# Loan Approval Classification - Technical Report


## Objective

The goal of this project is to predict **loan approval status** (`loan_status`) using a classification pipeline that handles:
- Data preprocessing (log transforms, scaling, encoding),
- Class imbalance (undersampling),
- Ensemble learning (Voting Classifier),
- Probability calibration,
- Threshold tuning for optimal F1-score.



## Dataset

The dataset consists of records containing applicant information and loan details. The target variable is:
- `loan_status`: Binary classification (1 = approved, 0 = rejected)

### Features used:
- **Numerical:** `person_age`, `person_emp_exp`, `cb_person_cred_hist_length`, `credit_score`
- **Log-transformed:** `person_income`, `loan_amnt`
- **Categorical:** All object-type columns (e.g., `loan_intent`, `loan_grade`, etc.)



## Modeling Pipeline

1. **Preprocessing**
   - `person_income` and `loan_amnt` were log-transformed and scaled.
   - Other numerical features were standardized.
   - Categorical features were one-hot encoded using `OneHotEncoder`.

2. **Imbalance Handling**
   - Used `RandomUnderSampler` to balance the majority and minority classes.

3. **Modeling**
   - Employed a **VotingClassifier** (soft voting) combining:
     - `DecisionTreeClassifier`
     - `LogisticRegression`
     - `RandomForestClassifier`
   - All models use `class_weight='balanced'`.

4. **Calibration**
   - Applied **Isotonic Calibration** via `CalibratedClassifierCV` to improve probability estimates.

5. **Threshold Tuning**
   - Evaluated different probability thresholds to optimize **F1-score** using `precision_recall_curve`.
   - Selected the best threshold based on maximum F1.

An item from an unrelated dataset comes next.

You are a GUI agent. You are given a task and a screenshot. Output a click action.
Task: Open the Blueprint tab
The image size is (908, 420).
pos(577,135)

## Experiment Tracking with MLflow

All model training steps and evaluation metrics were tracked using MLflow, including:

- Model parameters (e.g., max depth, regularization strength, class weights)
- Preprocessing steps (e.g., log-transformed features, encoding type)
- Performance metrics (Accuracy, Precision, Recall, F1, AUC, Brier Score)
- Calibrated model and best-found threshold
- Logged the trained pipeline as a reproducible MLflow model artifact

This allows for:
- Reproducibility of experiments
- Easy comparison of different model runs
- Deployment-ready model tracking


## Evaluation

Two evaluation settings were compared:

### Threshold = 0.5 (Default)

| Class | Precision | Recall | F1-score |
|-------|-----------|--------|----------|
| 0     | 0.97      | 0.81   | 0.88     |
| 1     | 0.58      | 0.92   | 0.71     |

- **Accuracy:** 0.83  
- **Macro Avg F1:** 0.80  
- **Weighted Avg F1:** 0.84  

=> Very high **recall** on class `1`, but many false positives (lower precision).

---

### Threshold = Best F1 (≈ 0.57)

| Class | Precision | Recall | F1-score |
|-------|-----------|--------|----------|
| 0     | 0.92      | 0.92   | 0.92     |
| 1     | 0.74      | 0.74   | 0.74     |

- **Accuracy:** 0.88  
- **Macro Avg F1:** 0.83  
- **Weighted Avg F1:** 0.88  

=> Balanced performance between precision and recall across both classes.



##  Additional Metrics

- **AUC-ROC:** `~0.94`
- **Average Precision (PR AUC):** `~0.88`
- **Brier Score:** `0.1004`
  - Interpretation: Low score → good probability calibration.



##  Conclusions

- Threshold tuning significantly improved model balance and accuracy.
- Isotonic calibration further refined predicted probabilities.
- The model generalizes well with solid performance on both recall and precision.



## Future Improvement

- Deploy the model using FastAPI + Kafka for streaming predictions (cloud-native)